Geriatric nurses are educated to understand and treat the often complex physical and mental health needs of older people. They try to help their patients protect their health and cope with changes in their mental and physical abilities, so older people can stay independent and active as long as possible.
Geriatric nurses must enjoy working with older people. They must be patient, listen extremely carefully and balance the needs of their patients with sometimes conflicting demands from family members.
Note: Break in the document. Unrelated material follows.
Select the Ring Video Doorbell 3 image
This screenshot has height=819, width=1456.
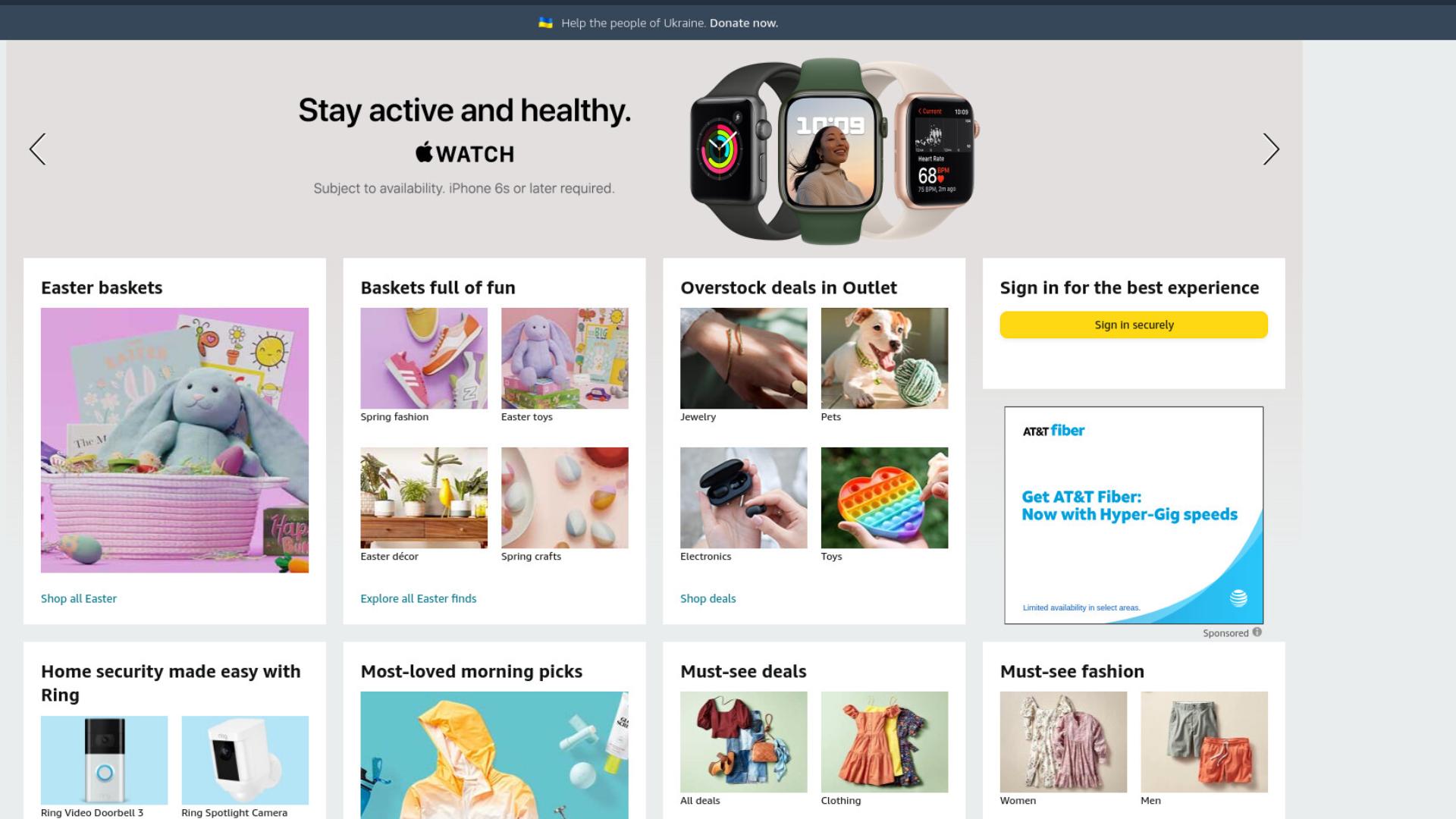pyautogui.click(x=105, y=760)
When working with their patients, a geriatric nurse will:
Assess the patient’s mental status and cognitive (thinking) skills
Understand patient’s acute and chronic health issues
Discuss common health concerns, such as falls, incontinence, changing sleep patterns and sexual issues
Educate the patient about personal safety and disease prevention
Explain and recommend adjustments to the patient’s medication regimen to ensure adherence
Link the patient with local resources as needed
Many older people have health conditions that do not require hospitalization, but must be treated with medication, changes in diet, use of special equipment (such as a blood sugar monitor or walker), daily exercises or other adaptations. Geriatric nurses help design and explain these healthcare regimens to patients and their families. They often function as “case managers,” linking families with community resources to help them care for elderly
Geriatric nurses work in a variety of practice settings such as hospitals, nursing homes, rehabilitation facilities, senior centers, retirement communities and patients’ homes. They often work as part of a care team that includes physicians, social workers, nursing aides, physical and occupational therapists and other caring professionals.
In hospitals, geriatric nurses tend to work with treatment teams that have large older patient populations, such as outpatient surgery, cardiology, rehabilitation, ophthalmology,
dermatology and geriatric mental health (treating older patients with psychiatric conditions, such as Alzheimer’s, anxiety and depression).
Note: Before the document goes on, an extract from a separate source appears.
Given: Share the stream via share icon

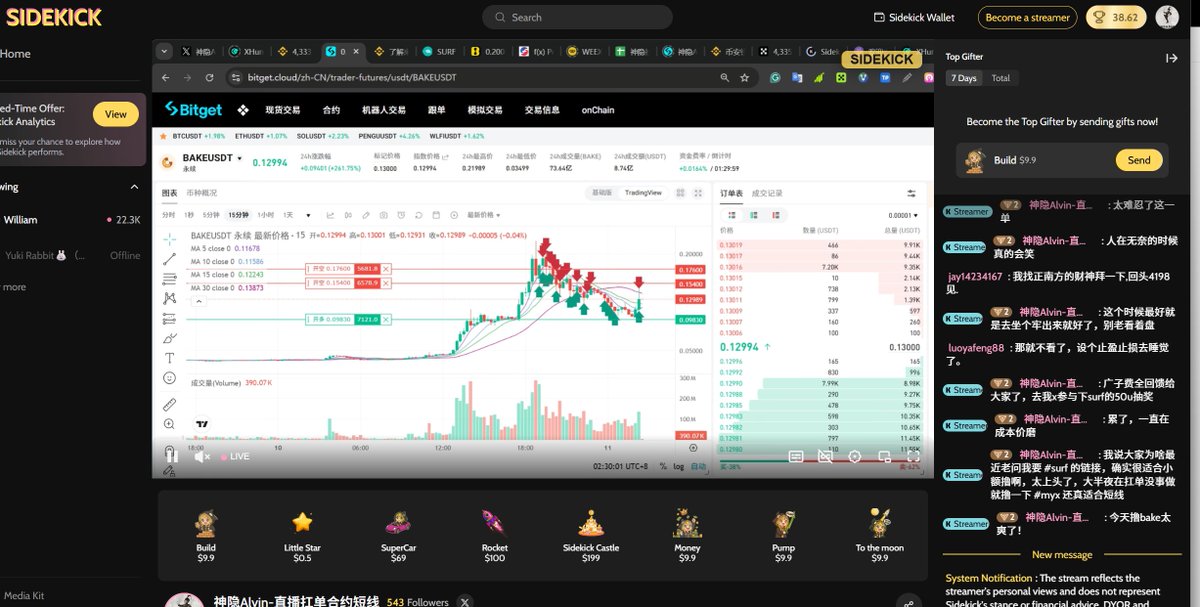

In rehabilitation and long-term care facilities, geriatric nurses manage patient care from initial assessment through development, implementation and evaluation of the care plan. They may also take on administrative, training and leadership roles.
Outlook and Salary Range
Because of the aging population, there is increasing demand for geriatric nurses, especially in nursing homes and health care facilities that have a high older patient population. Bilingual nurses, particularly those fluent in both Spanish and English, are needed. The average salary for a geriatric nurse is $63,382, but salaries vary greatly depending on your experience, education and where you work.